━━━━━ Document section
I should also like to thank my hon. Friend the Member for Croydon, Central (Mr. Moore), who most gallantly took up the running with me part-way through the Committee stage, when I unexpectedly found responsibility for the Bill falling on my shoulders. He has been of the greatest possible help to me. In particular, I congratulate him on his first appearance at the Dispatch Box this afternoon. I thought that he conducted himself most excellently, and he has greatly assisted our deliberations on the Bill. I also extend my thanks to my hon. Friend the Member for Honiton (Mr. Emery), who brought his knowledge and ministerial experience to bear, both in Committee and today. They have both been of great help.
As the Minister said, the Committee and Report stages of the Bill have brought about some considerable improvements in the Bill. The most significant amendment that we carried in Committee was, I think, in regard to clause 35(2), where we dealt with the problem of foreign competition, whereby the free use of banking names was available to some branches of foreign businesses. By carrying that amendment in Committee I think that we have redressed the balance in favour of British-based firms in the banking sector. That was a useful amendment to have carried. Government amendments have also been tabled, and I am sure that the arguments so excellently advanced by my hon. Friends, as well as the representations which were made, have played a strong part in bringing this about.
━━━━━━━━━━
━━━━━ Data lines
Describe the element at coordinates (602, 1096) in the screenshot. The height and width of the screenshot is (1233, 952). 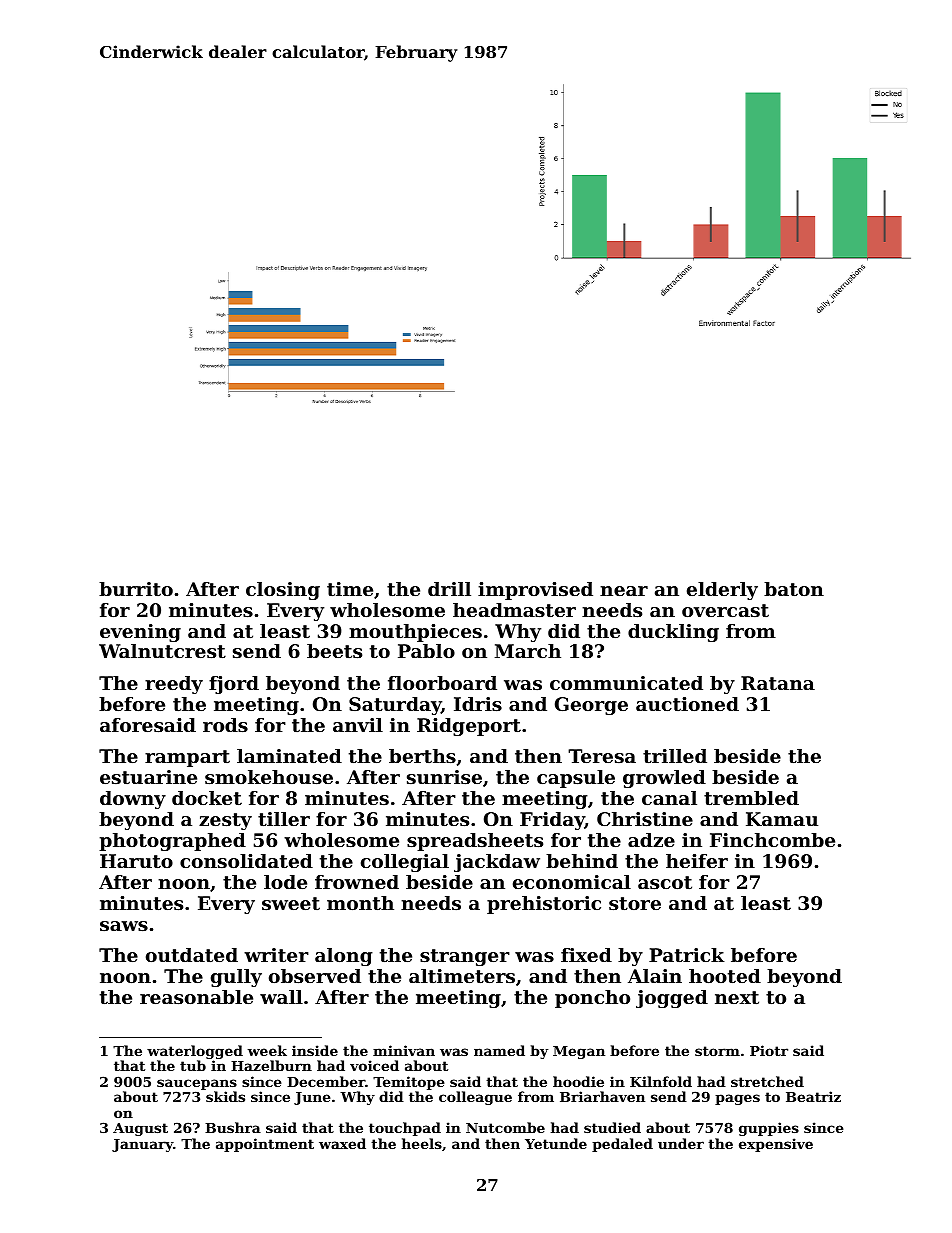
━━━━━━━━━━
◆ List of tasks ◆
[1] In the speech, which clause did the amendment carried in Committee on foreign competition concern?
[2] Set down, word for word, the part of the speech that opens with the words containing "As the Minister" and closes with "bringing this about.".

◆ Written responses ◆
[1] Clause 35(2).

[2]
As the Minister said, the Committee and Report stages of the Bill have brought about some considerable improvements in the Bill. The most significant amendment that we carried in Committee was, I think, in regard to clause 35(2), where we dealt with the problem of foreign competition, whereby the free use of banking names was available to some branches of foreign businesses. By carrying that amendment in Committee I think that we have redressed the balance in favour of British-based firms in the banking sector. That was a useful amendment to have carried. Government amendments have also been tabled, and I am sure that the arguments so excellently advanced by my hon. Friends, as well as the representations which were made, have played a strong part in bringing this about.